#### Data to use

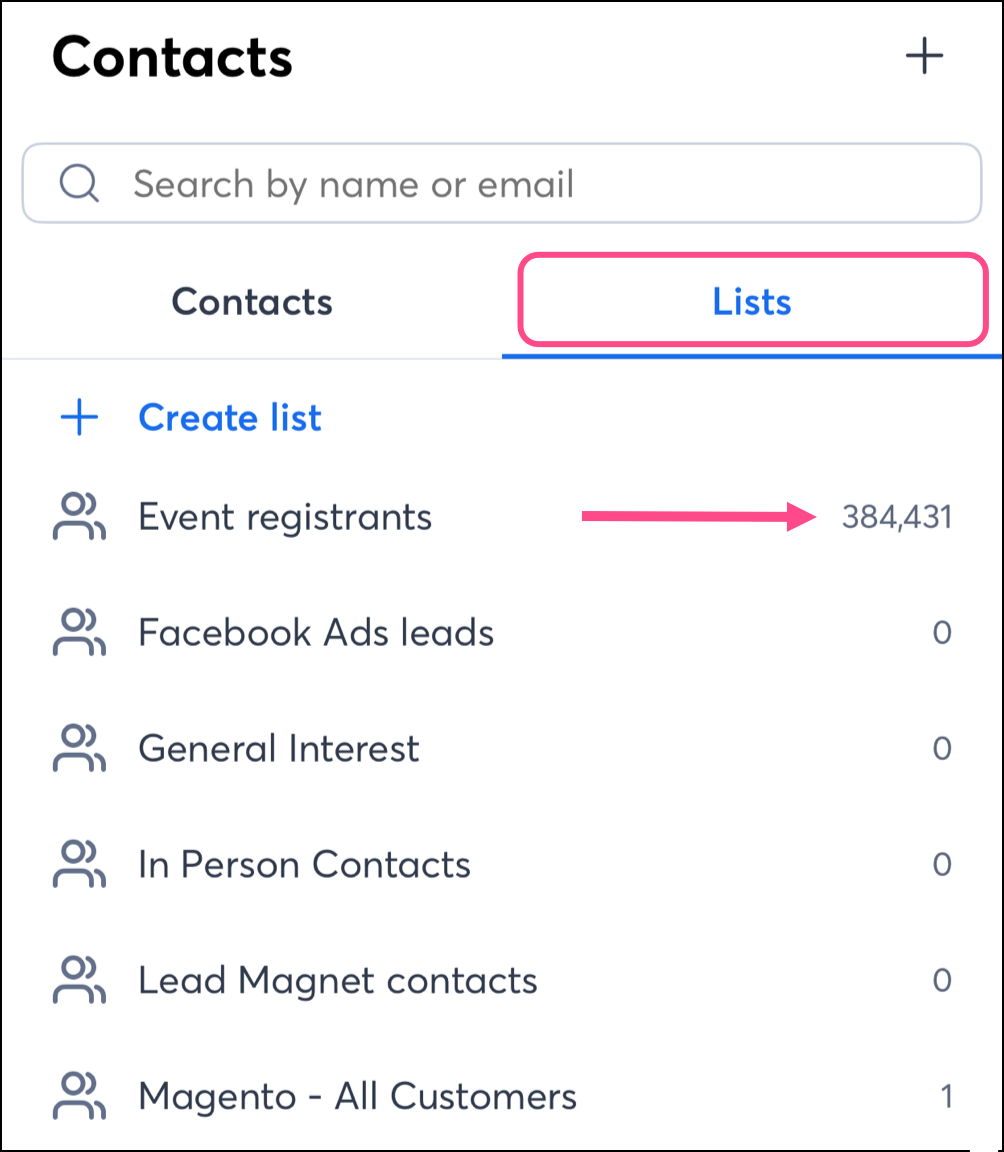The width and height of the screenshot is (1004, 1152).
Task: Click the Event registrants people icon
Action: pos(79,517)
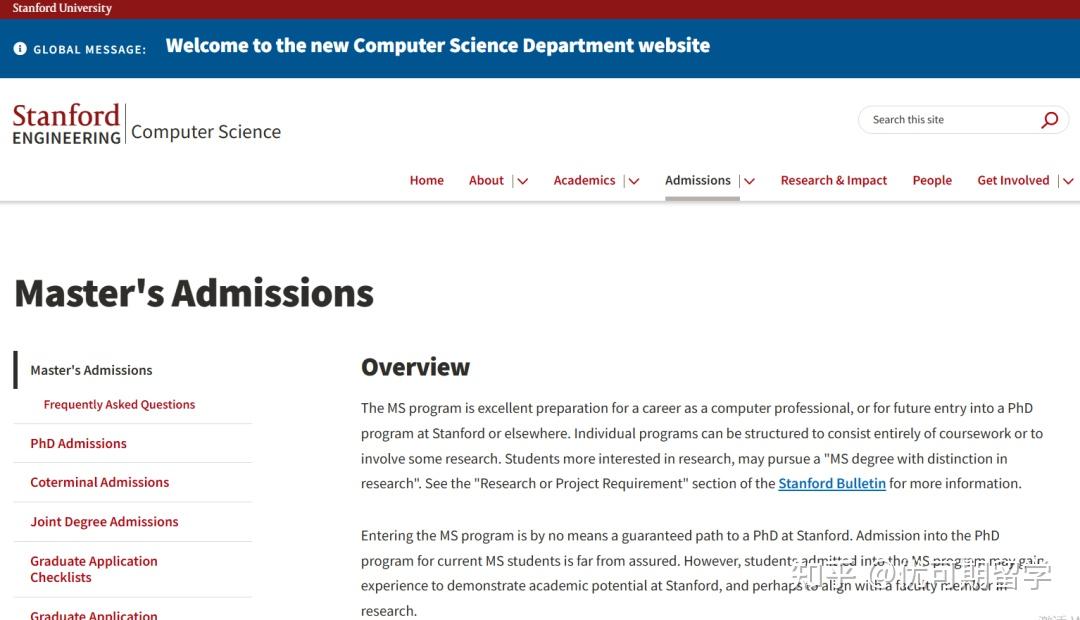Screen dimensions: 1080x620
Task: Open Graduate Application Checklists link
Action: click(93, 569)
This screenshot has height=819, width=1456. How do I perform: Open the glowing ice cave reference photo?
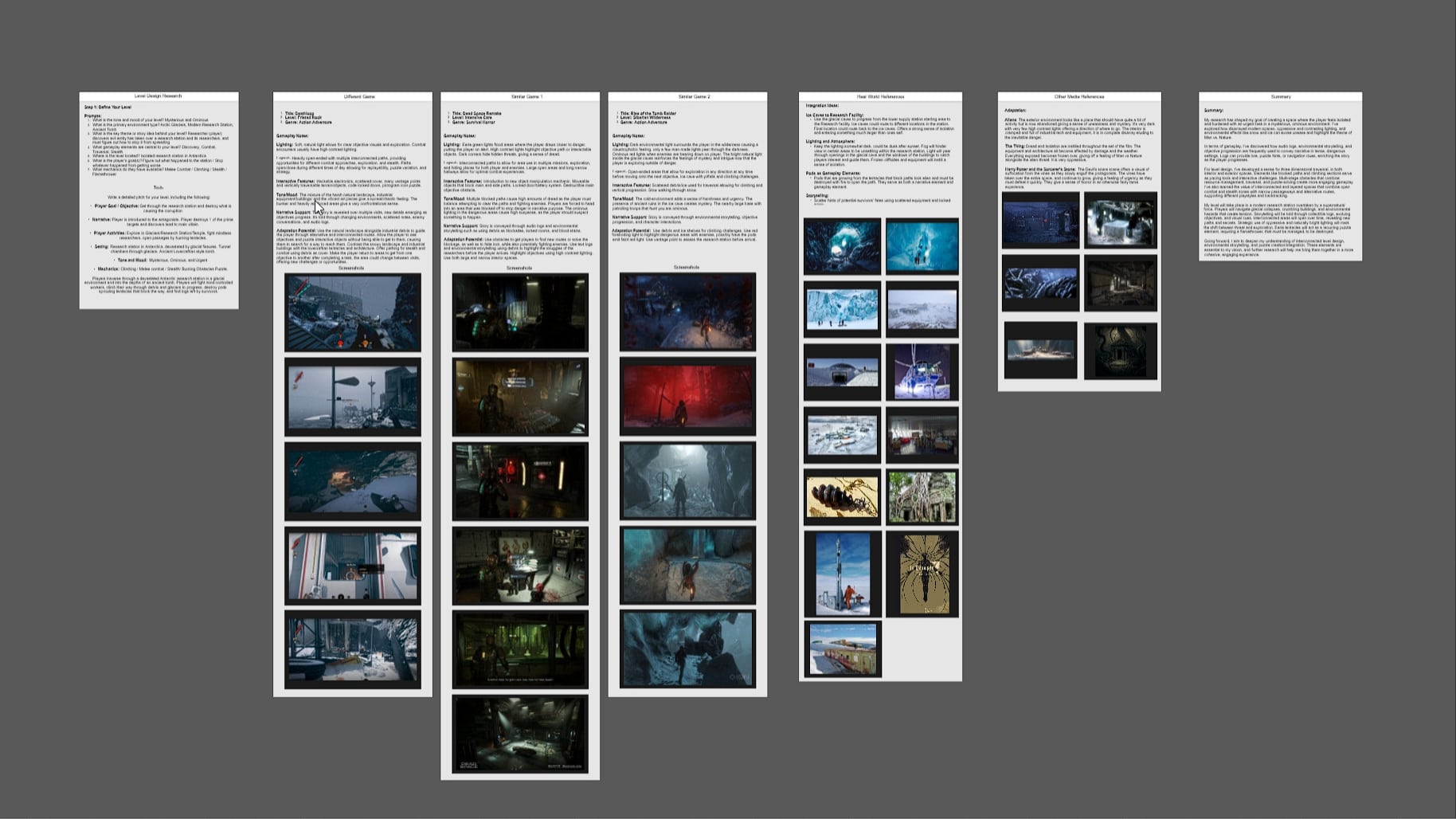click(x=842, y=247)
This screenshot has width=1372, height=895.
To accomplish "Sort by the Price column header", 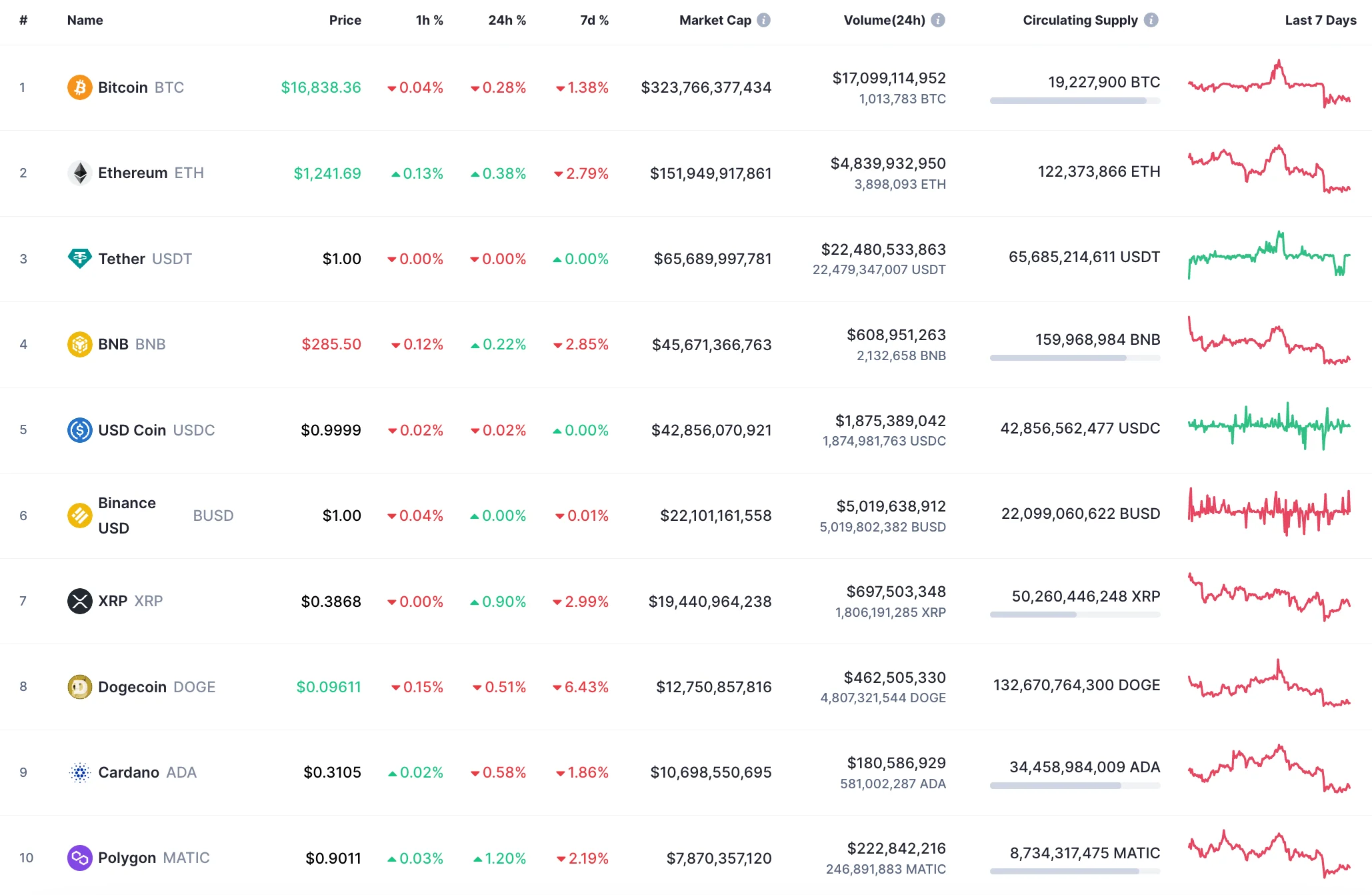I will (x=345, y=20).
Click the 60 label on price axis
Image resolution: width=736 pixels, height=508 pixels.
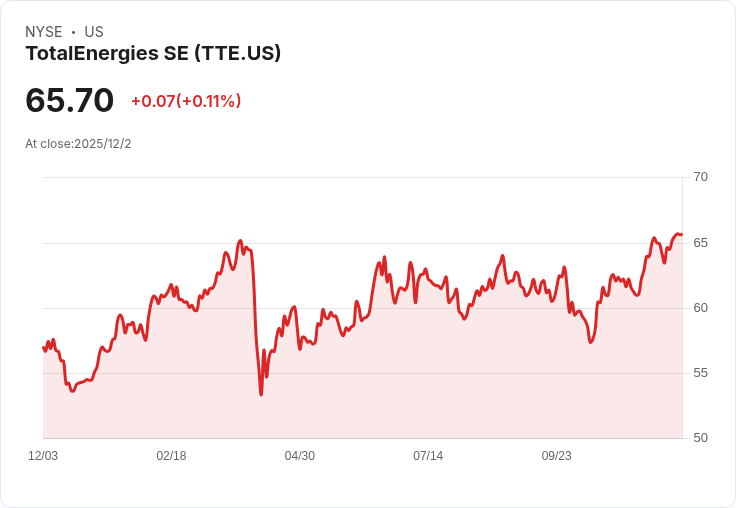700,308
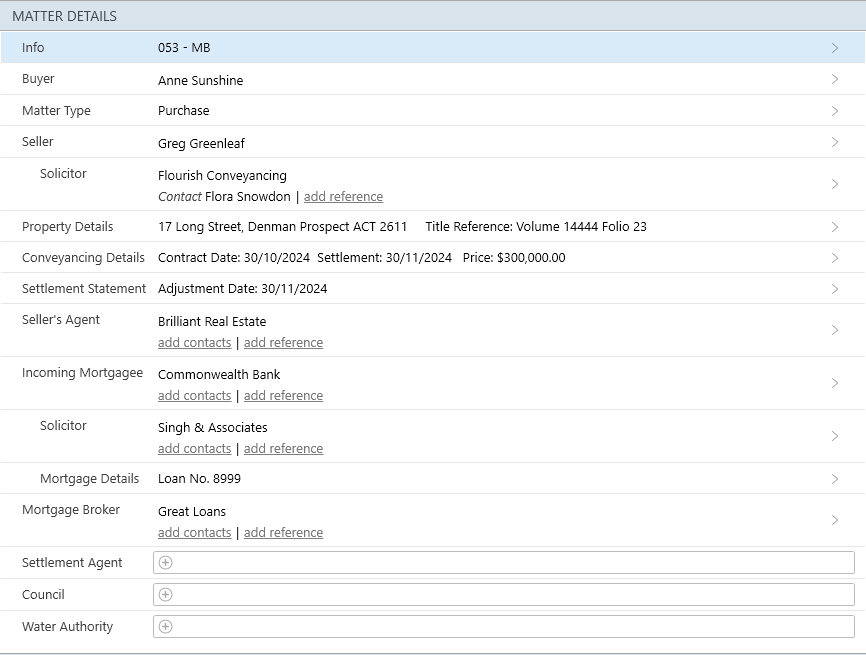Click add reference under Great Loans

pos(283,533)
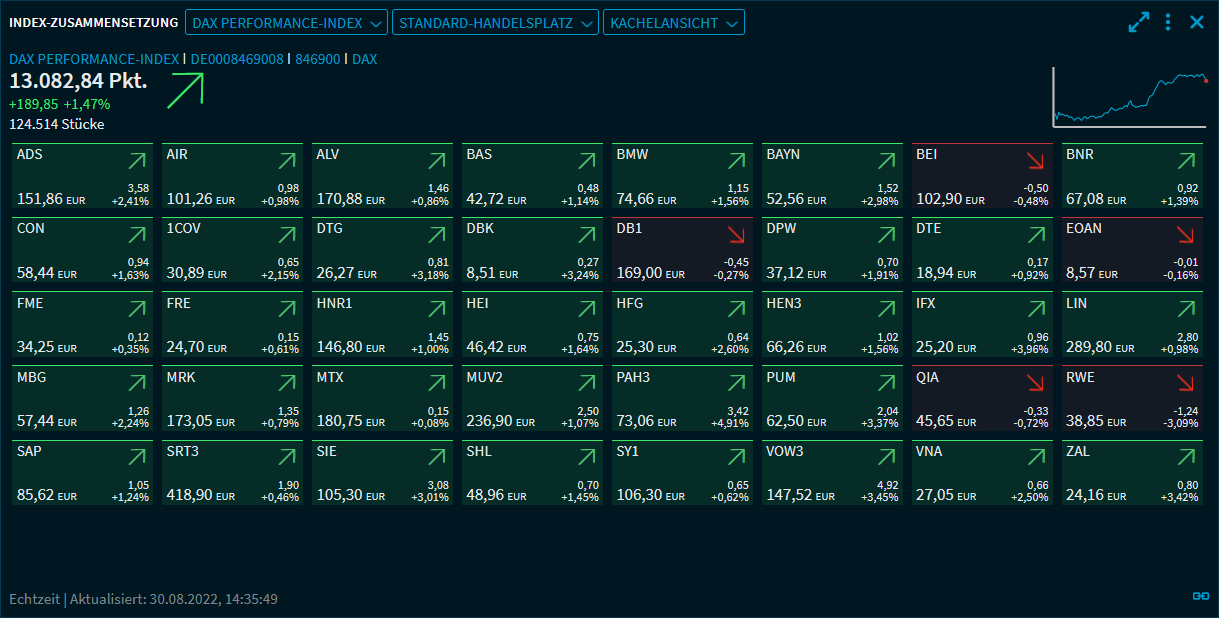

########

## To do
The answer must be an exact copy of the lines from the one containing "Image resolution: width=736" through the last line of the records, and nothing else. Pictures do not belong in it.

## Output below
Image resolution: width=736 pixels, height=508 pixels.
700,308
Click add reference under Great Loans

pos(283,533)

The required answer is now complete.